実は私も、何年か前に釧路市動物園でココアに会ったことがあります。ゆっくりと歩く姿に、ただ「かわいい」では言い表せない、命の尊さを感じたのを今でも覚えています。
16歳の今、体調に変化が
2024年の年末頃から、ココアの体調に変化が現れ始めました。
後肢で立ち上がるのが難しくなり、寝て過ごす時間が増加。
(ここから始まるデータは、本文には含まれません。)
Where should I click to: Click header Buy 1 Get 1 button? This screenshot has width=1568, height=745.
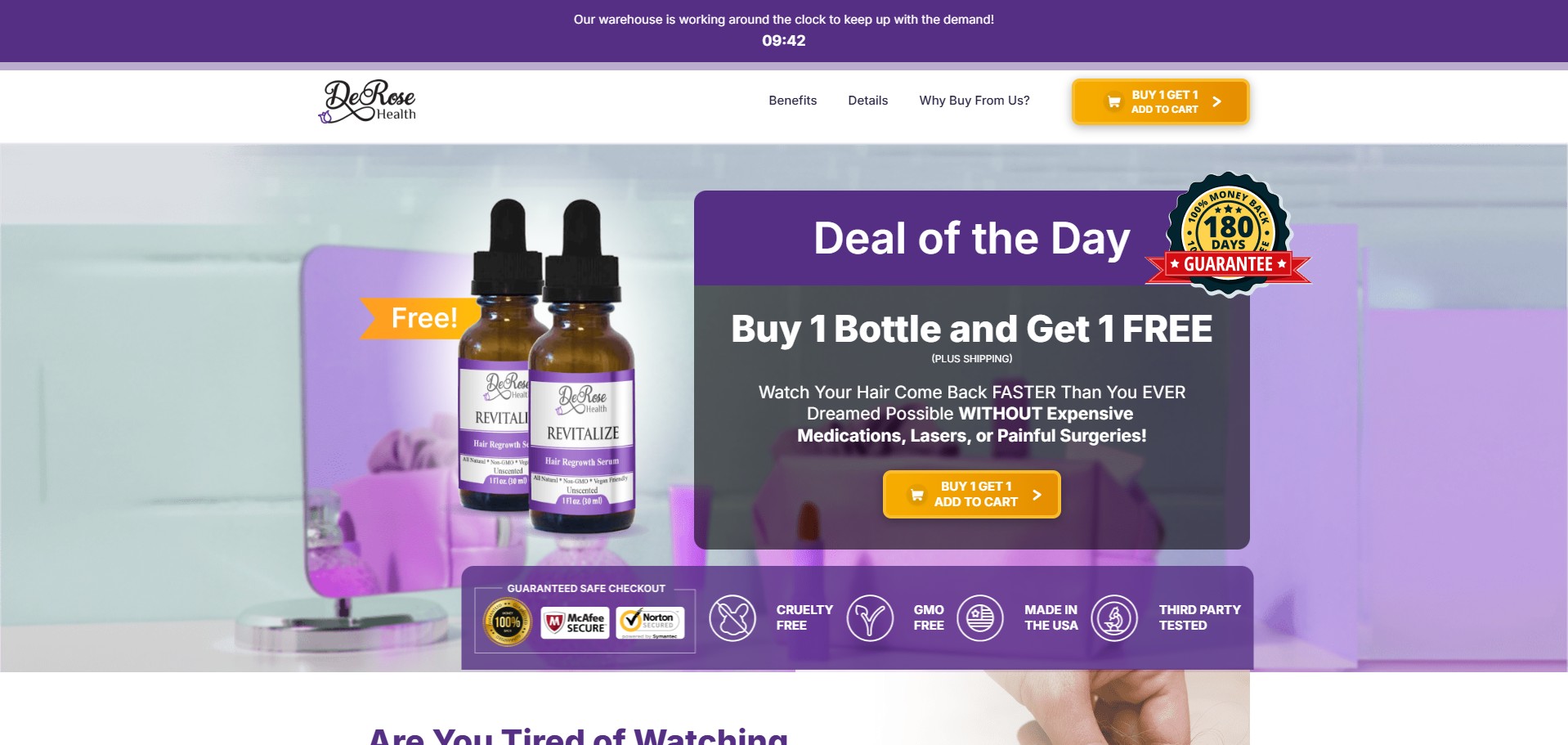[1160, 101]
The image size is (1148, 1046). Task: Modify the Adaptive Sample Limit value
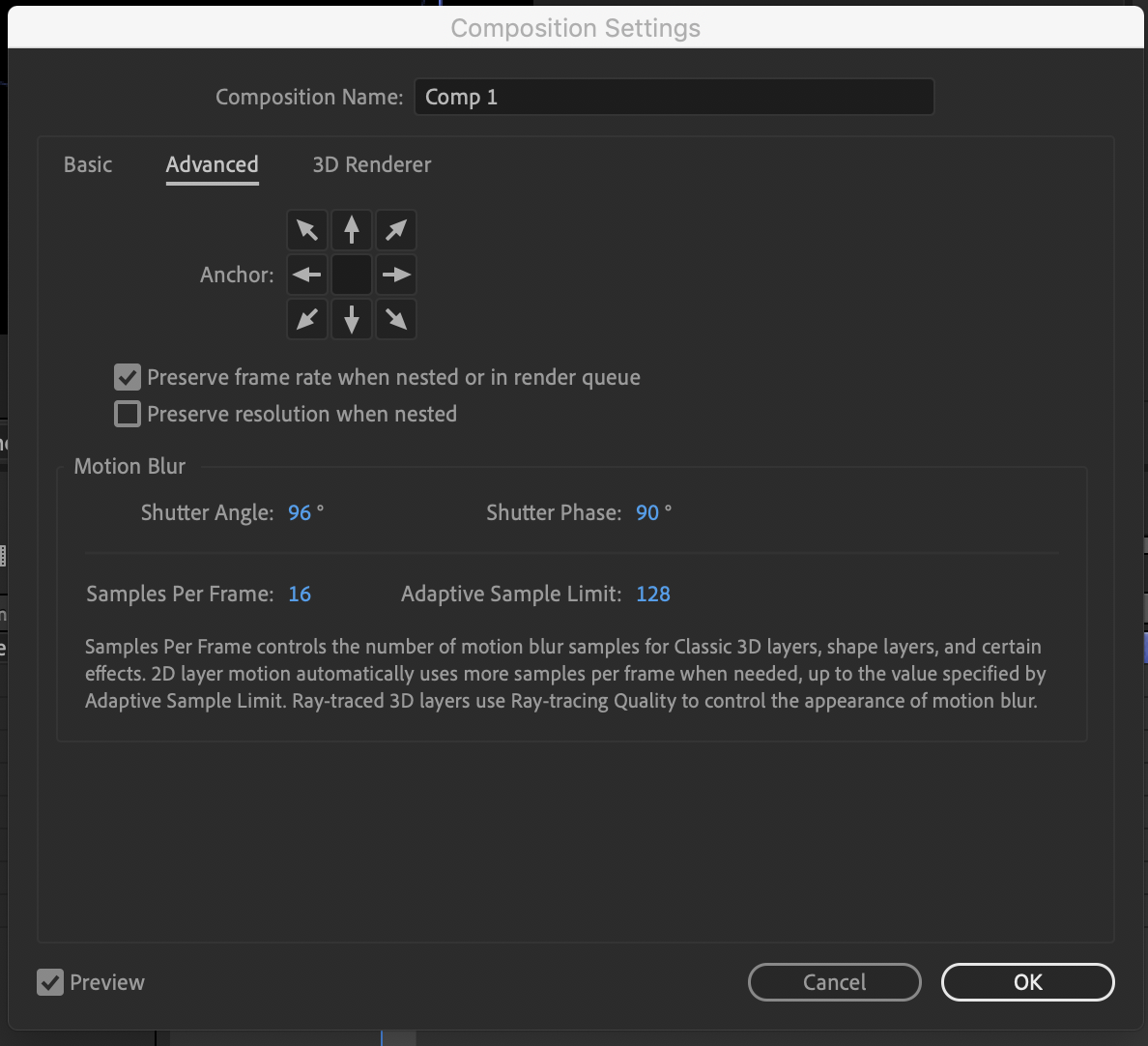pos(653,594)
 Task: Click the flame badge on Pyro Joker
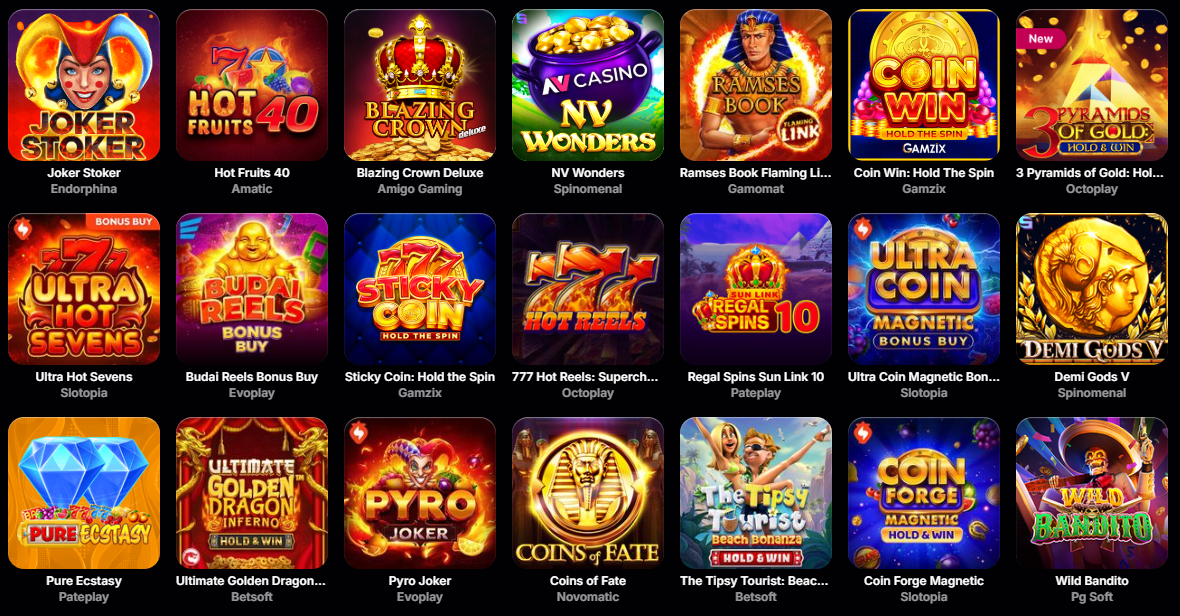tap(358, 432)
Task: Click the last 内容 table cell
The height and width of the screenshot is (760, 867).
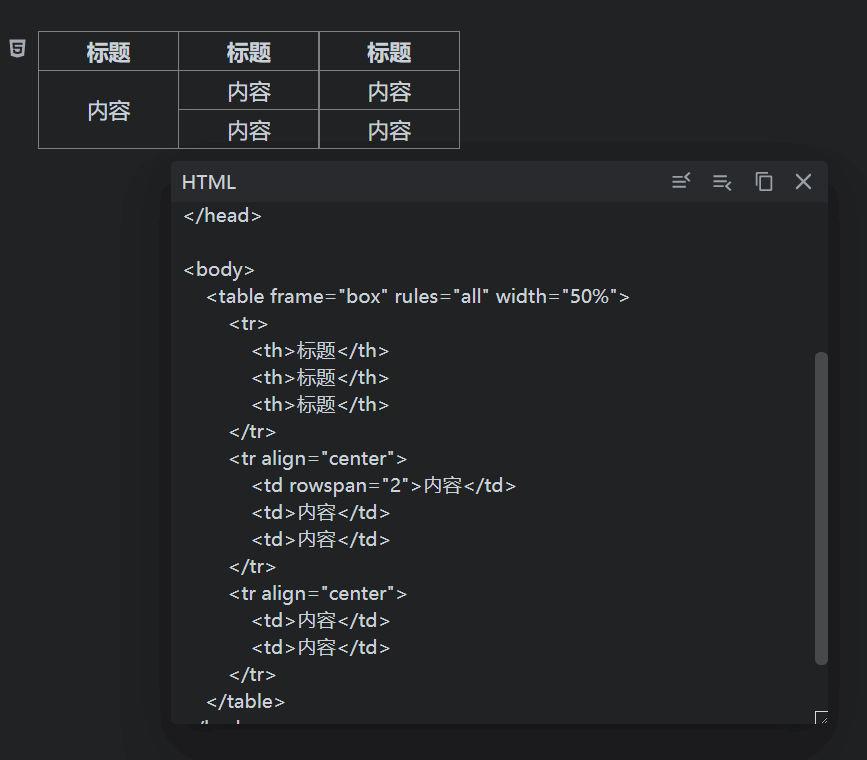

便秘や食欲の減退、さらには皮膚炎などの症状も重なり、次第に活力が落ちていきました。
それでも、ココアは自らの意思で「行きたい場所」に移動する姿を見せ、訪れた人々の胸を打ちました。
ココアの現在は?展示中止に至った経緯
2025年春、釧路市動物園はココアの展示を中止し、治療に専念することを発表しました。
その背景には、彼女の体調を巡る深刻な変化と、それでも「生きる力」を失わないココアの姿がありました。
食欲不振が続く
ココアは2024年末から、後肢の麻痺により立ち上がることが難しくなり、徐々に移動が困難な状態に。
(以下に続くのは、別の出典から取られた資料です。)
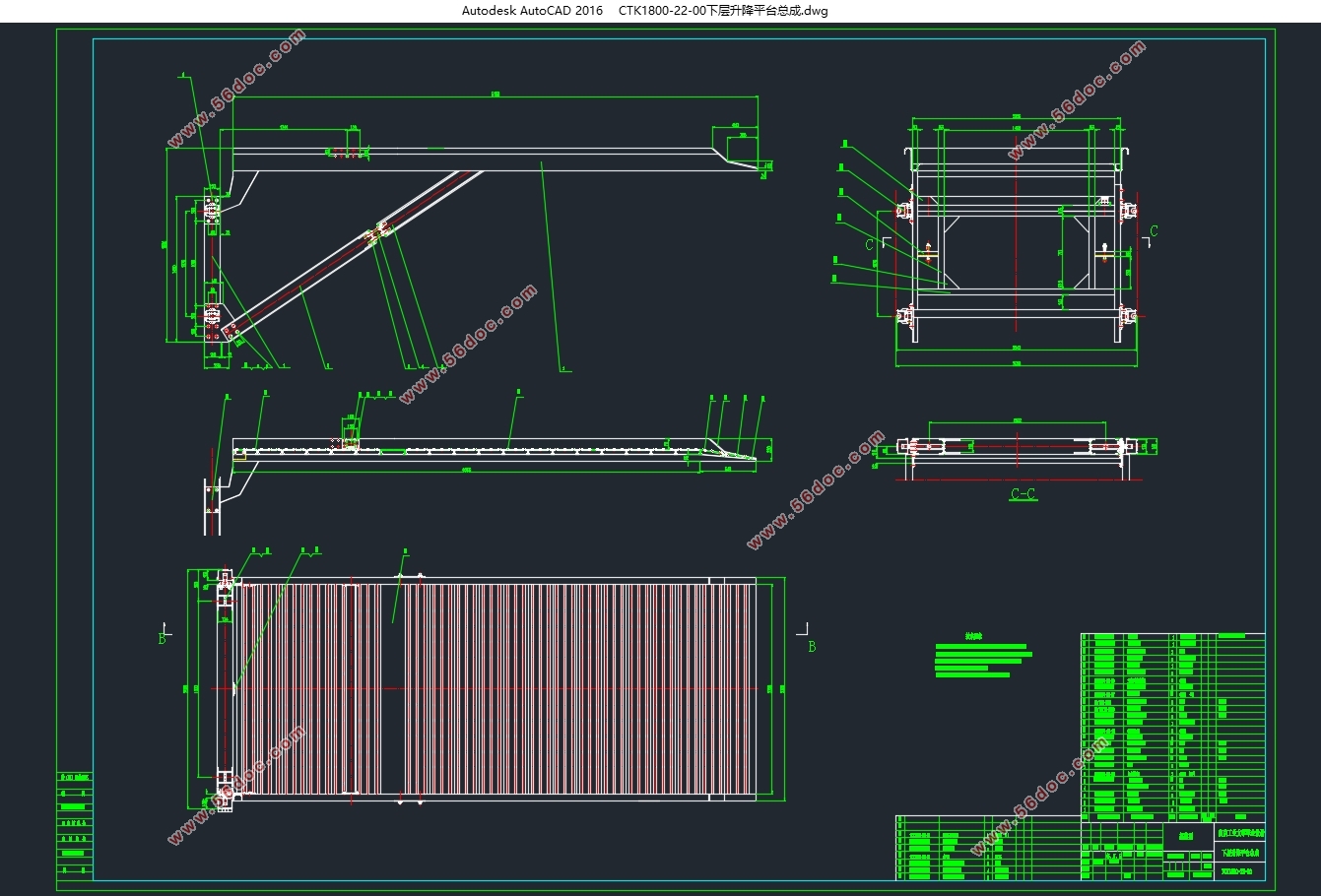
Task: Click the left margin revision column table
Action: click(x=75, y=825)

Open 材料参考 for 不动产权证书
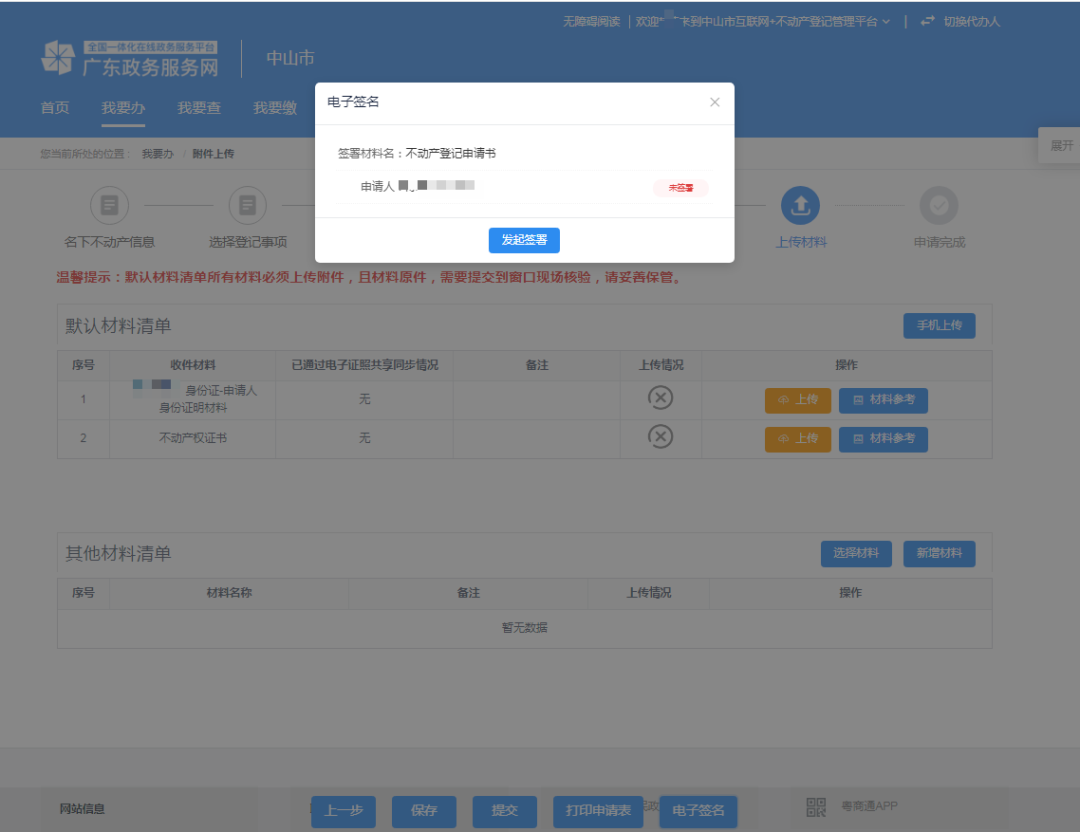coord(883,438)
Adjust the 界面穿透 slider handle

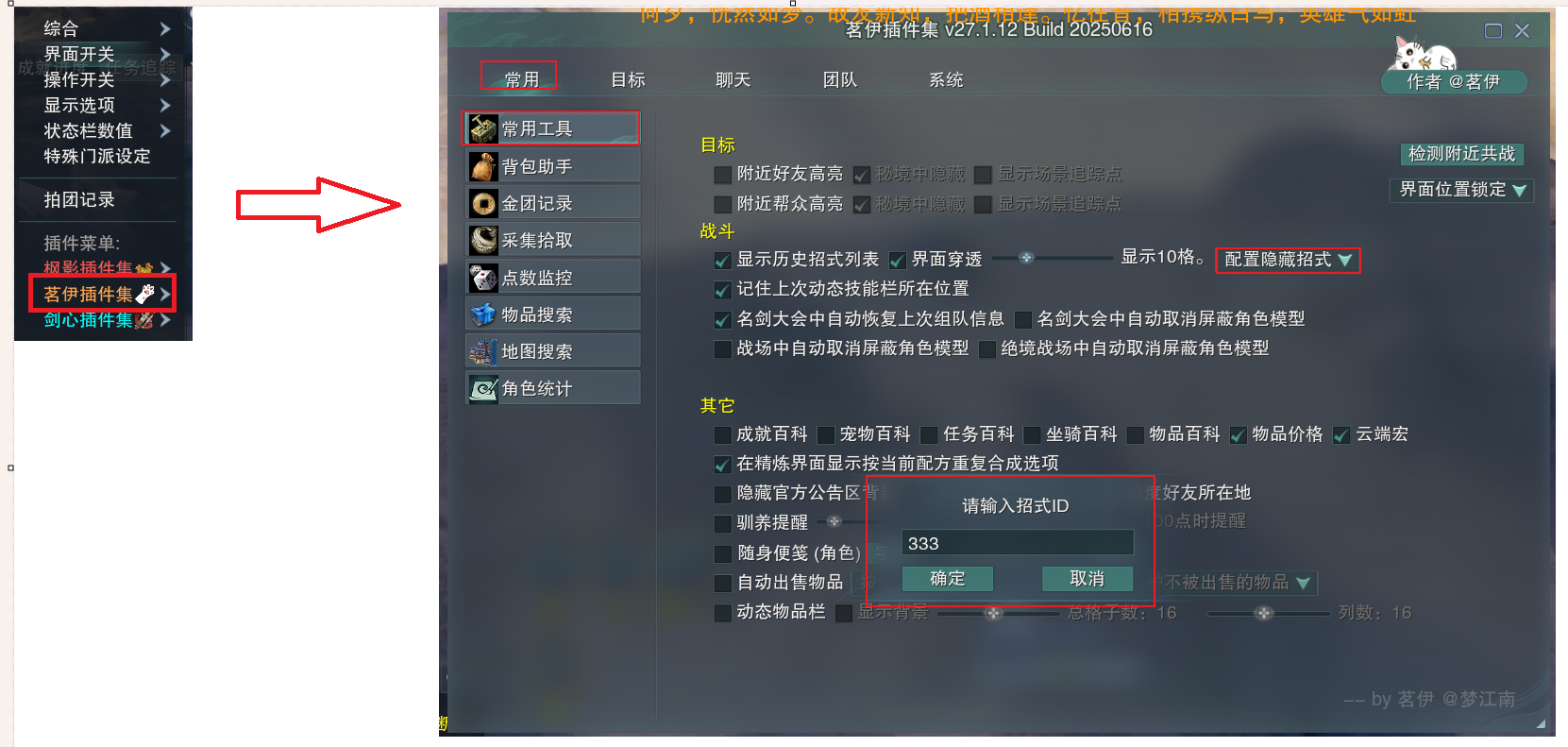(1026, 257)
後肢を引きずって移動するため、擦り傷が増え、さらに尿の付着による皮膚炎も発生していました。
体重の減少や食欲の低下も見られ、2025年3月末には、これまで完食していた肉片を残すようになったといいます。
釧路市動物園は、これらの症状が単なる発情期による一時的なものではなく、明らかな体力の衰えであると判断。
ココアが穏やかに療養できるよう、4月8日から展示を中止し、バックヤードでの静養体制へと切り替えました。
飼育スタッフの献身的なケア
体の自由が効かなくなっても、できるだけ快適に過ごしてほしい――。そんな想いから、飼育スタッフたちは寝床の環境にも細心の注意を払っています。
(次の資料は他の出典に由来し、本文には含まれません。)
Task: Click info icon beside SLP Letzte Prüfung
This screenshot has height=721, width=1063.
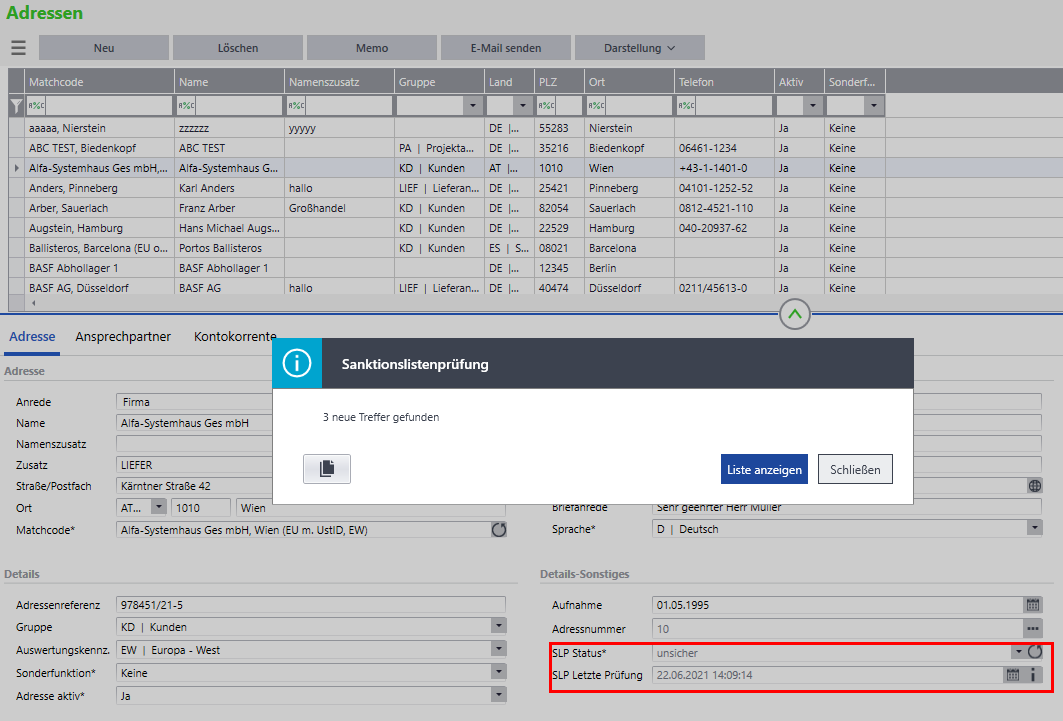Action: point(1034,675)
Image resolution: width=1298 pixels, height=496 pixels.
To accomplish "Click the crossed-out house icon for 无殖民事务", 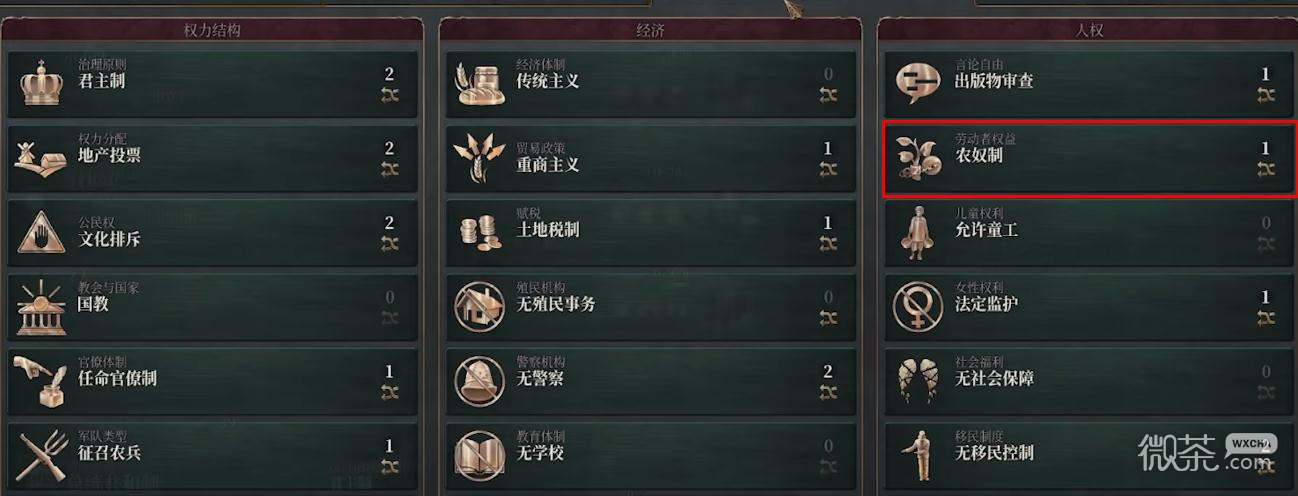I will point(480,306).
なかでも注目されたのが、東洋紡エムシー株式会社が寄贈した専用マットの導入です。
このマットは、通気性・通水性に優れ、爪が引っかかりにくく、擦り傷の悪化を防ぐために特別設計されたもの。
初めは慣れなかったココアも、次第にマットの上で過ごすようになり、今ではその上で静かに横たわる姿が日常となっています。
静かに暮らす今のココア
現在、ココアの居室にはシャッターが下ろされ、外から姿を見ることはできません。
しかし、その中では飼育員や獣医師が交代で治療を続け、マットや衛生管理を徹底しながら、ココアの「今日を生きる力」を支え続けています。
日々の容体は決して安定しているとはいえませんが、それでも彼女は、自分のペースで呼吸し、目を開け、少しでも動ける時には「落ち着く場所」へ自分で移動しようとしています。
その健気な姿に、多くの人が「また会える日を信じて」祈りを届けています。
全国から届く応援の声
展示中止の発表をきっかけに、ココアのもとには全国から驚くほど多くの応援メッセージが寄せられました。
障がいを抱えながらも懸命に生きるその姿は、釧路だけでなく、日本中の人々の心に届いていたのです。
SNSで650件以上の応援メッセージが殺到
釧路市動物園が2025年4月、ココアの展示中止をSNSで発表したところ、その投稿にはわずか数日で約650件を超える応援コメントが集まりました。
コメント一つひとつに、温かさが込められており、ココアの存在がいかに多くの人に愛されているかを実感させられます。
動物園に届けられるお守りや手紙の数々
SNSだけではありません。
手紙やお守り、励ましの言葉が書かれたカードなど、直接動物園に届けられる応援の形も増えています。
4月16日には、ココアの居室前に並べられた複数のお守りが北海道新聞にも掲載され、心を打たれた方も多いのではないでしょうか。
それらはすべて、「どうか少しでも元気でいてほしい」「痛みが和らぎますように」という願いのかたちです。
誰かが手を合わせるたびに、その想いがそっとココアのもとへ届いているように感じられます。
まとめ
釧路市動物園のアムールトラ「ココア」は、障がいと加齢に向き合いながら、自分のペースで懸命に生きる毎日を過ごしています。
今は静かに療養しながらも、たくさんの想いに囲まれて、その命の時間を紡いでいます。
- ココアは生まれつきの障がいを抱えながらも、釧路市動物園で16年間多くの人に愛されてきた
- 2025年春、体調悪化により展示を中止。現在は治療と静養に専念中
- SNSや手紙を通じて、全国から650件以上の応援メッセージが寄せられ、温かな輪が広がっている
ココアがまた元気な姿を見せてくれる日を信じて、私たちもそっと、心を寄せていきましょう。